Gedeon looked out over the trees, running a hand through his hair and tugging at the ends.
But the strip of golden sunshine falling from the parting clouds didn’t relax his locked jaw, didn’t erase the bruise rising to the surface under his swollen eye.
“We cannot. It would bring us certain doom. Us. Not them. Us. It would be carnage.”
“You cannot coerce me into giving up.” The words flew out of my mouth as if rehearsed, and I practically flinched from the force of them.
Zion paused for the split second it took to bring his scarred forearm to Gedeon’s attention.
“You know history tends to repeat itself.” He joined me in the next position.
“I talked to the families. They’re not happy with doing nothing, as you can guess.
Remember the brothers of one of the leaders from that mob that threatened us months ago?
The two you told me to play with in our underground?
They’re back at it. Ezra informed me of spreading rumors that they’re rallying others to separate from you, to make a move against the city, stating you won’t do anything because you’re afraid.
It’s going to be fucking a mess. Our own people are splitting into factions.
You want to cause a civil war in Ilasall, but we’ll soon have one at our heels. ”
“Have you ever thought why no one has challenged me up until now?” Gedeon rolled his shoulders and grimaced, spending extra time rotating the right one.
“Because I know when to control and when to release the leash. When and how to punish offenders. How to inspire with a simple speech. For years, I have led us into growth, and I will not throw it all away for the thirst of justice. It’s not something we can indulge in.
I will not take useless risks. And I will not let vengeance consume you.
I will not dig out your graves and carve out your names in the tombstones. ”
In rhythm to the rustling of bare branches as they bent to the will of air currents, Zion swayed beside me, oblivious to the picture of doom Gedeon had painted.
We repeated the sequence of steps over and over again while Gedeon waited for our reaction.
But it never came. Because neither I nor Zion could go on without taking risks anymore.

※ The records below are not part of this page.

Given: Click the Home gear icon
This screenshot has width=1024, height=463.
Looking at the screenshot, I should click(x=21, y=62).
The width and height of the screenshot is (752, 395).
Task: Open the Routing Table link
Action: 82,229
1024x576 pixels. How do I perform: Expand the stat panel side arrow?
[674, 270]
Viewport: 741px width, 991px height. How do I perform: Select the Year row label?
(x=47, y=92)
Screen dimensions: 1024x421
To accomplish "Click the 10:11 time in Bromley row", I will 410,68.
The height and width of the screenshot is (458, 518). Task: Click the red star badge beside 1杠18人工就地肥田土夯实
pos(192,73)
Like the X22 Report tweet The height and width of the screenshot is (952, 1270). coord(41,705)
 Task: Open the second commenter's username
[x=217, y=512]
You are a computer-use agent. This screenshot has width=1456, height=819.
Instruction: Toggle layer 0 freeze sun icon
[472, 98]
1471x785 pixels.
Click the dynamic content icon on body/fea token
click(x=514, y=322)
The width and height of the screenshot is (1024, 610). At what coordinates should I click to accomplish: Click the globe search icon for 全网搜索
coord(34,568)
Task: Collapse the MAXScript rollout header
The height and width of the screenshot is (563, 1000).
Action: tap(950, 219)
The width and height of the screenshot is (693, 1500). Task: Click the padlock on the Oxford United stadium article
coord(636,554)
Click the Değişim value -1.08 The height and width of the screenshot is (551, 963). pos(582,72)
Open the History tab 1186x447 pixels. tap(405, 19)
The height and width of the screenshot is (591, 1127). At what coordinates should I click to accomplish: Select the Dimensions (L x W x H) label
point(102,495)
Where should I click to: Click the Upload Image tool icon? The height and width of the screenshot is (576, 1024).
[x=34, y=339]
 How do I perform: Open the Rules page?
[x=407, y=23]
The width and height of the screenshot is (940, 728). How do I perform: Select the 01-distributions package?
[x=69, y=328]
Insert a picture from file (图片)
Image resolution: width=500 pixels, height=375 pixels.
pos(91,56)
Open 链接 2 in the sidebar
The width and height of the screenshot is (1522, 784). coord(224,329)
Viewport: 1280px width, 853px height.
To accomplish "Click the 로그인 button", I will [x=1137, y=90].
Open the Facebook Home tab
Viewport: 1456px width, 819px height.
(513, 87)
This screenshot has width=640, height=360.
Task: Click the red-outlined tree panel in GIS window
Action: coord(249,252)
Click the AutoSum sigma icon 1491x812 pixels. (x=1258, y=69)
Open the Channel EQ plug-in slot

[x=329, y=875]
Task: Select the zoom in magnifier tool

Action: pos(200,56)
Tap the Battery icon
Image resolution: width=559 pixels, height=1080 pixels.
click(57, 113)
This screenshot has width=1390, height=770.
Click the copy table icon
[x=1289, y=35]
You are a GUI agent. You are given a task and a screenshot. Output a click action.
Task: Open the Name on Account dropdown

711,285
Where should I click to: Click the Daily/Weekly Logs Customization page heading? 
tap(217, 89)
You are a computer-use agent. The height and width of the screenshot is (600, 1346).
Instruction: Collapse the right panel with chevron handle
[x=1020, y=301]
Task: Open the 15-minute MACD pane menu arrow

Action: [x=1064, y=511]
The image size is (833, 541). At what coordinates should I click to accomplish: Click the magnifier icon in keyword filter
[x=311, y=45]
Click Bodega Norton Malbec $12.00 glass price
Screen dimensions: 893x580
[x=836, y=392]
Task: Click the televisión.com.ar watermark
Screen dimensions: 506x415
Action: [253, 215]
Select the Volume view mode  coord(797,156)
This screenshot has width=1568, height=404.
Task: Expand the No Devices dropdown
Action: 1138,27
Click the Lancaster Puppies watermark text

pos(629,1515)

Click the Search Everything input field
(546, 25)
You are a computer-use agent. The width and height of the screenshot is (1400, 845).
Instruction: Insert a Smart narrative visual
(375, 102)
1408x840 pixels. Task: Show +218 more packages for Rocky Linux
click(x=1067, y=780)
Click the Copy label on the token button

So Gedeon went on. “There is a reason why we got to where we are. We sacrificed much, and for one goal—to have our war. The one instigated on our terms, our ground, with our people united. Not a rushed one because the man leading Ilasall was cunning enough to turn us into fools he can easily squish under his boot.”
His words made sense, but their knock on the stone cage encasing my heart was like a faint vibration of a dream never to come true.
“Why aren’t we seeing this the same way?” I asked, concentrating on the next lunge, then a jump, a strike, a duck, and a jab, half my focus directed to maintaining my balance on the slick ground.